_DOCUMENT_
* BEGIN *

So far, so good. And the next turn — Paul so invested in Giants worship that he refuses to press charges against Bishop or sue him for damages, even though he has a solid case and could probably collect big-time, especially with Paul’s ambulance-chasing attorney brother offering to handle the case — is interesting also. But the failure of Bishop to get in touch after Paul lets him off the hook, or for anything of a vaguely positive nature to happen due to Paul’s refusal to hurt the Giants in any way, is immensely disappointing. I simply didn’t believe that Bishop wouldn’t do or say something, and I knew as the story froze and gave up the ghost that Siegel had just…I don’t know what he was doing but I knew he wasn’t doing it.

The story just runs out of gas at this point because there’s really nothing at stake and nowhere to go. It comes to an end with a bizarre incident in a Philadephia bar that felt to me like just another reiteration of loser-dom.

N.Y. Times critic Manohla Dargis has written that the point of Big Fan is that a life filled with so much generous love needs no pity. Oh, yeah? The vibe in the beginning is one of half-articulate nihilism and self-loathing plus stupdi footbal love. The second act vibe is about the same thing. The third and closing act is about half-articulate nihilsm and self-loathing mixed with depression and fanatical stubbornness. What is anyone supposed to do with this? What is the appropriate response if you’re not a film critic? Drive out to the middle of the Verrezano-Narrows bridge and jump off?

* END *

_INFORMATION SHOWN_
* BEGIN *

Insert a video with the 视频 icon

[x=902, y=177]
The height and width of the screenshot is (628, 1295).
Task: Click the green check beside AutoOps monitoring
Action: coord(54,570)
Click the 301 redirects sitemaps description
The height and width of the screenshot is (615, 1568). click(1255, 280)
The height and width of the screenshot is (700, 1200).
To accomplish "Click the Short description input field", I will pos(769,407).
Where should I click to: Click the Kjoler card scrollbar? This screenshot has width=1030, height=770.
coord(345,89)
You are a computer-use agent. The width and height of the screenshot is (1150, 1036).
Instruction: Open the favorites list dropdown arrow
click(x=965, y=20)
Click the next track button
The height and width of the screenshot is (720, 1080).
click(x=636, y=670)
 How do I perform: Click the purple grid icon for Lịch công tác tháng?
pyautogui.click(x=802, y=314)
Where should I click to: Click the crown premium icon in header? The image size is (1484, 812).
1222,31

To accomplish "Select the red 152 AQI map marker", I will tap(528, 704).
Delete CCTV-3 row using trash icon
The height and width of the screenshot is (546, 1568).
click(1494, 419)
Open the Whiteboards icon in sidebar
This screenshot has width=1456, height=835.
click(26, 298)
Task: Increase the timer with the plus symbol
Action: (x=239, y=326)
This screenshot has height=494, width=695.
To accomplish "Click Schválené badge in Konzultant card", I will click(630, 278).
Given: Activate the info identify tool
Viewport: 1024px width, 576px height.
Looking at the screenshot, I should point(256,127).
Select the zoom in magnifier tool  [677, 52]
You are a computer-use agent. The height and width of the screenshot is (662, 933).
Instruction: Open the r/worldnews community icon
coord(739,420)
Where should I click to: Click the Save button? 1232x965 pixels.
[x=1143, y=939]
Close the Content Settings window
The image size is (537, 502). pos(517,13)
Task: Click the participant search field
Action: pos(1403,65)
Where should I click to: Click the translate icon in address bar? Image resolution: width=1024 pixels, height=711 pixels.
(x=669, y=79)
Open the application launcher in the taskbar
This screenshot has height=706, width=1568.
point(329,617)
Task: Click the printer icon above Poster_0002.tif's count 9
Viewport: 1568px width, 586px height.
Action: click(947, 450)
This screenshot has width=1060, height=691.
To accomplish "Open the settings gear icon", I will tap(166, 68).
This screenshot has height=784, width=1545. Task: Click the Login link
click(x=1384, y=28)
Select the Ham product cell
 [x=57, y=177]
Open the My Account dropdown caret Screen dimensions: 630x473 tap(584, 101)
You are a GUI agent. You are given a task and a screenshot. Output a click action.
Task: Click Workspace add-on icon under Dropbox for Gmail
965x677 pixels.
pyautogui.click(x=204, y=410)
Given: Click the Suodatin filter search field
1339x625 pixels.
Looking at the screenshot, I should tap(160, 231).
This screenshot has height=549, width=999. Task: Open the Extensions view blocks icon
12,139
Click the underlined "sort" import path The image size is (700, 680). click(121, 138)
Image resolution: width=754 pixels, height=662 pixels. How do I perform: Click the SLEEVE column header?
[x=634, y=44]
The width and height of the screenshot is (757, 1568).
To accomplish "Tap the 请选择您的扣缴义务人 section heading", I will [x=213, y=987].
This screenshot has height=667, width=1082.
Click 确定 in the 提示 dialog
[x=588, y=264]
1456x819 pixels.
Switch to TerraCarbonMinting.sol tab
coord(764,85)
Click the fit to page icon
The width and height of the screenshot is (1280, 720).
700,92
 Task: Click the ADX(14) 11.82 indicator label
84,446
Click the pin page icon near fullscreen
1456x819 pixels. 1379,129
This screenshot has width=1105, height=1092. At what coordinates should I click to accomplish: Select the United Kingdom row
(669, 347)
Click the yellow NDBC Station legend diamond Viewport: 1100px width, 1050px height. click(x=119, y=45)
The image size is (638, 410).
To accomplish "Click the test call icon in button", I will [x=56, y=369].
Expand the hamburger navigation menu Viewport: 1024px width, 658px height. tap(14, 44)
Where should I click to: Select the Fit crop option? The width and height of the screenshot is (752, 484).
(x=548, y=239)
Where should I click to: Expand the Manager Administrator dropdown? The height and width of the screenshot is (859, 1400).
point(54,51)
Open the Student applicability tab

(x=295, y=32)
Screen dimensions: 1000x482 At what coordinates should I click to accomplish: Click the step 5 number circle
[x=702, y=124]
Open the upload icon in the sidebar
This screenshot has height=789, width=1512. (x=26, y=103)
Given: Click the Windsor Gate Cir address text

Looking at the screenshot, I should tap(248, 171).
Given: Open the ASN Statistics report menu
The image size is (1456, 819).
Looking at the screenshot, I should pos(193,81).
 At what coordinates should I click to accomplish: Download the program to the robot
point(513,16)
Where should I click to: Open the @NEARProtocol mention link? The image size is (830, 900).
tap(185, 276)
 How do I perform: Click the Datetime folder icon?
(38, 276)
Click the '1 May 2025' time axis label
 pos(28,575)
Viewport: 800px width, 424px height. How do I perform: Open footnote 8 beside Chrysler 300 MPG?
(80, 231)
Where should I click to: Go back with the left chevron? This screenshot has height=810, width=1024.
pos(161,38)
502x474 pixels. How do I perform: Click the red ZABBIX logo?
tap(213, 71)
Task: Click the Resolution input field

* END *

_GIVEN PROBLEM A_
According to the Big Fan review, why does the story run out of gas after Paul lets Bishop off the hook? Answer in one to three sentences.
_GIVEN PROBLEM B_
In the Big Fan review, which critic wrote that a life filled with so much generous love needs no pity?
_GIVEN PROBLEM C_
Retype the passage of the Big Fan review starting at "So far, so good." and ending at "wasn’t doing it.".

_CORRECT RESPONSE A_
The story runs out of gas because there's nothing at stake and nowhere for it to go. The reviewer also finds it disappointing that Bishop never gets in touch after Paul lets him off the hook and that nothing positive comes of Paul's refusal to hurt the Giants.

_CORRECT RESPONSE B_
N.Y. Times critic Manohla Dargis.

_CORRECT RESPONSE C_
So far, so good. And the next turn — Paul so invested in Giants worship that he refuses to press charges against Bishop or sue him for damages, even though he has a solid case and could probably collect big-time, especially with Paul’s ambulance-chasing attorney brother offering to handle the case — is interesting also. But the failure of Bishop to get in touch after Paul lets him off the hook, or for anything of a vaguely positive nature to happen due to Paul’s refusal to hurt the Giants in any way, is immensely disappointing. I simply didn’t believe that Bishop wouldn’t do or say something, and I knew as the story froze and gave up the ghost that Siegel had just…I don’t know what he was doing but I knew he wasn’t doing it.